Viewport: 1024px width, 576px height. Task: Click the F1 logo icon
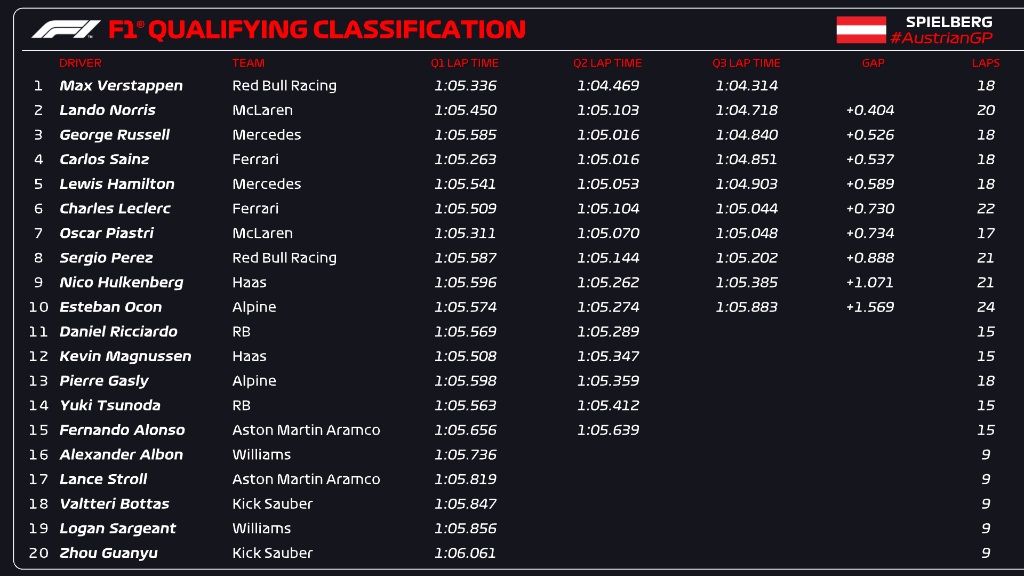tap(66, 29)
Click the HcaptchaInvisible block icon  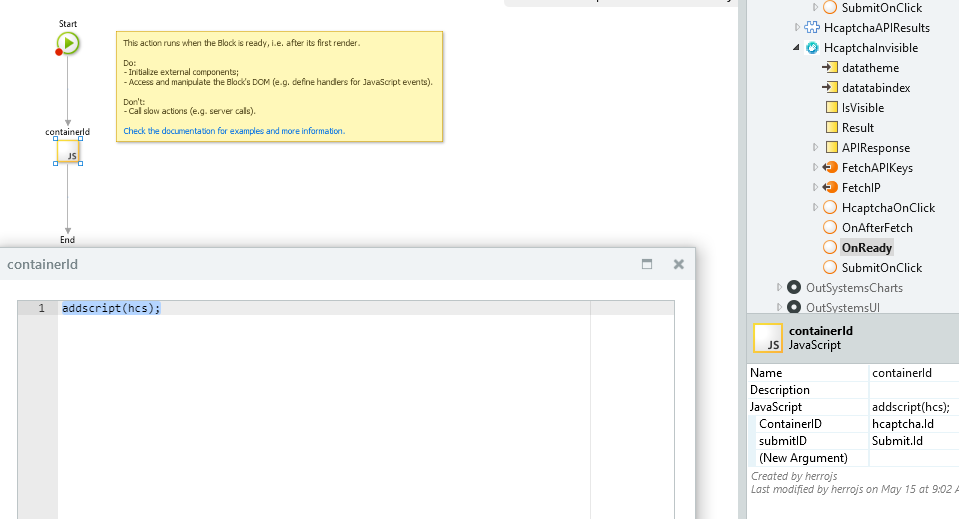813,48
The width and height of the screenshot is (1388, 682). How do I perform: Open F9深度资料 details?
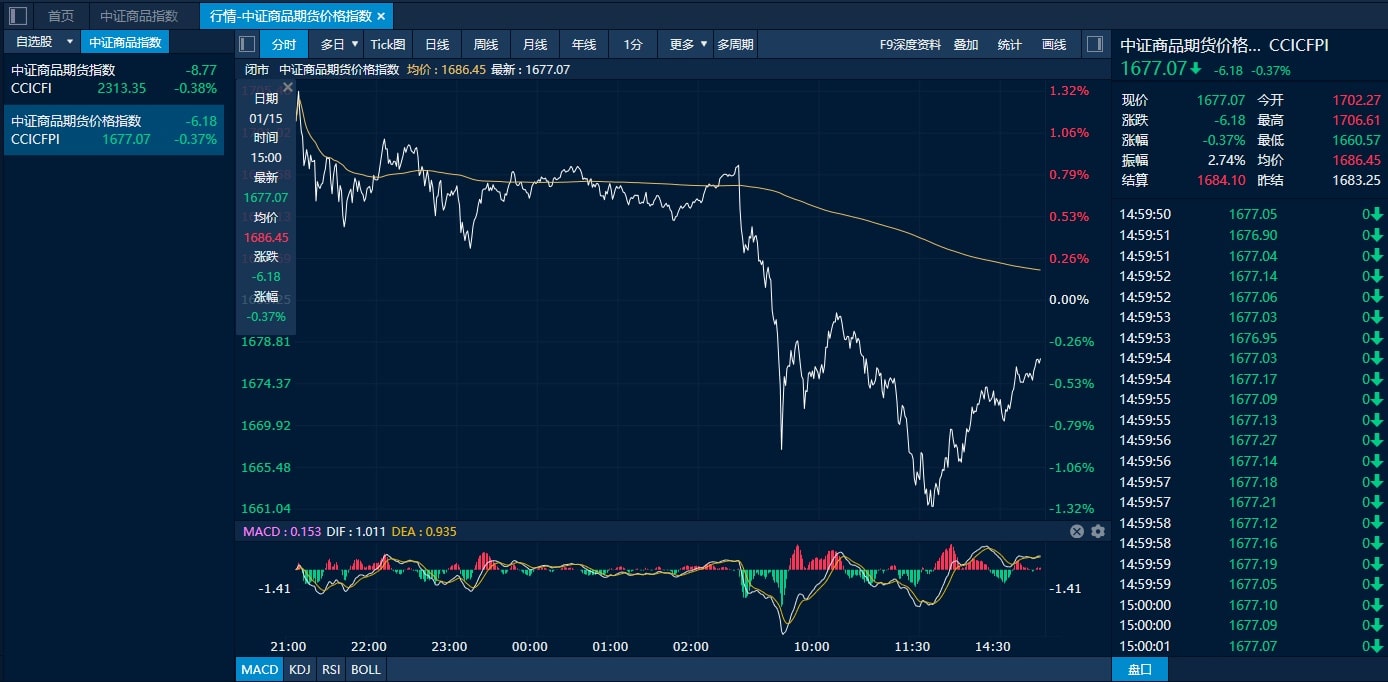(x=910, y=44)
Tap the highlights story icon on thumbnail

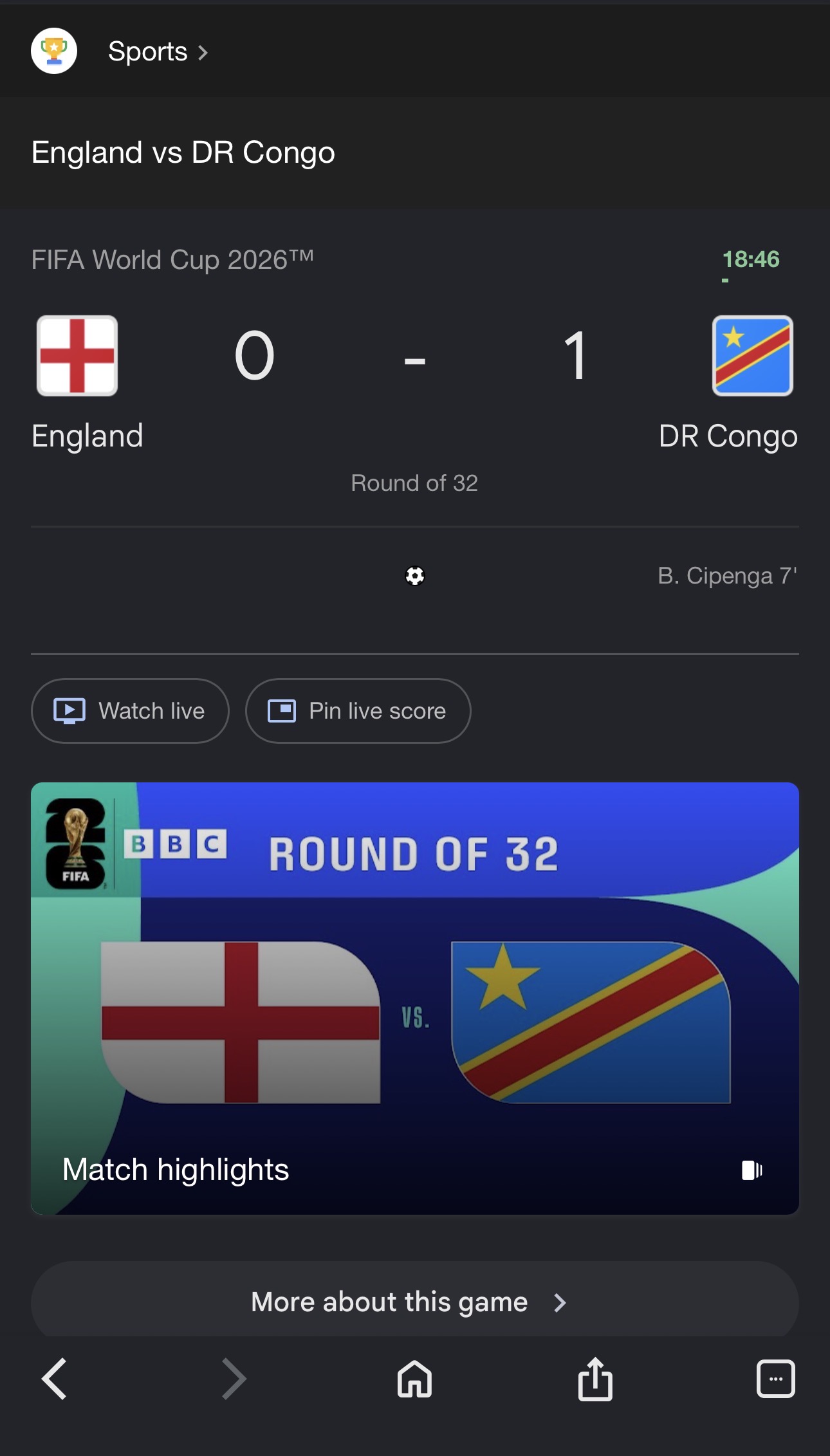pos(752,1170)
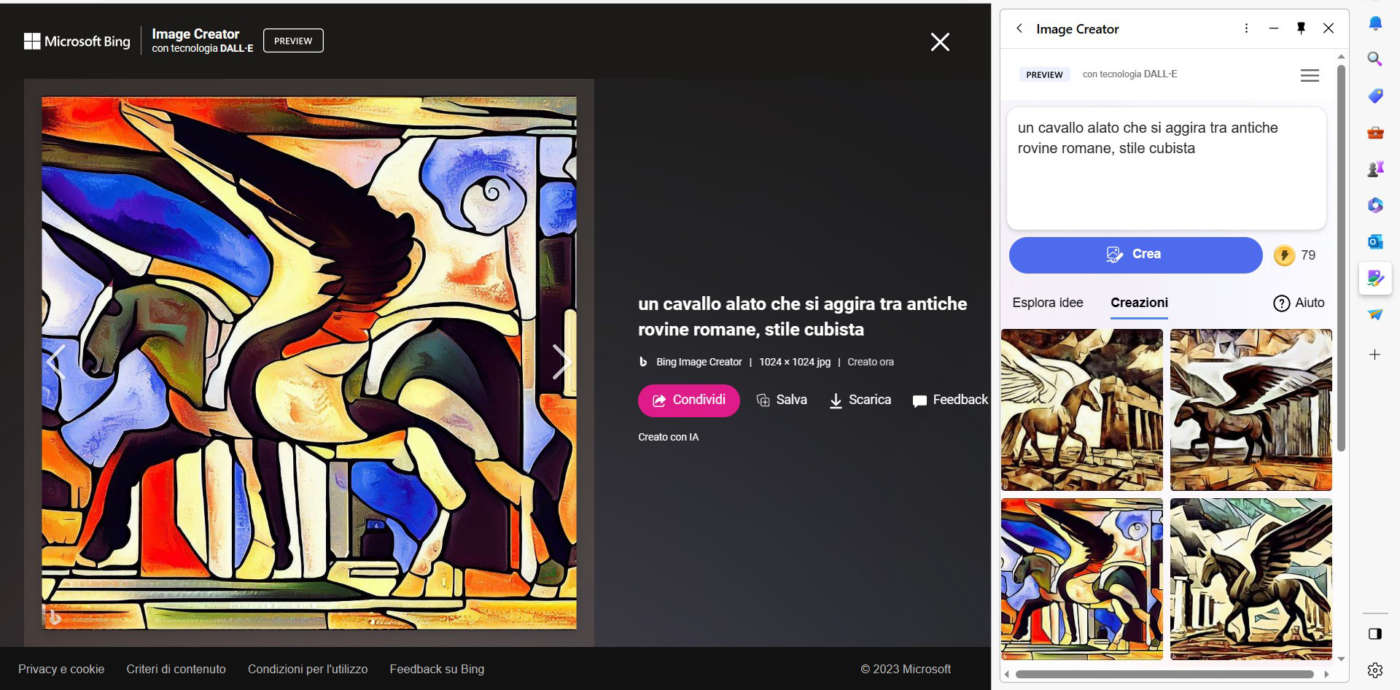Open sidebar settings gear

(1375, 670)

§ §

▶ What is needed
With the line containing "The width and" as the first line and the last line of the listing as the final one, reproduce that span exactly, without pictures.

▶ Solution
The width and height of the screenshot is (1388, 682). How do I perform: Open F9深度资料 details?
(x=910, y=44)
Tap the highlights story icon on thumbnail

pos(752,1170)
Open sidebar settings gear

(1375, 670)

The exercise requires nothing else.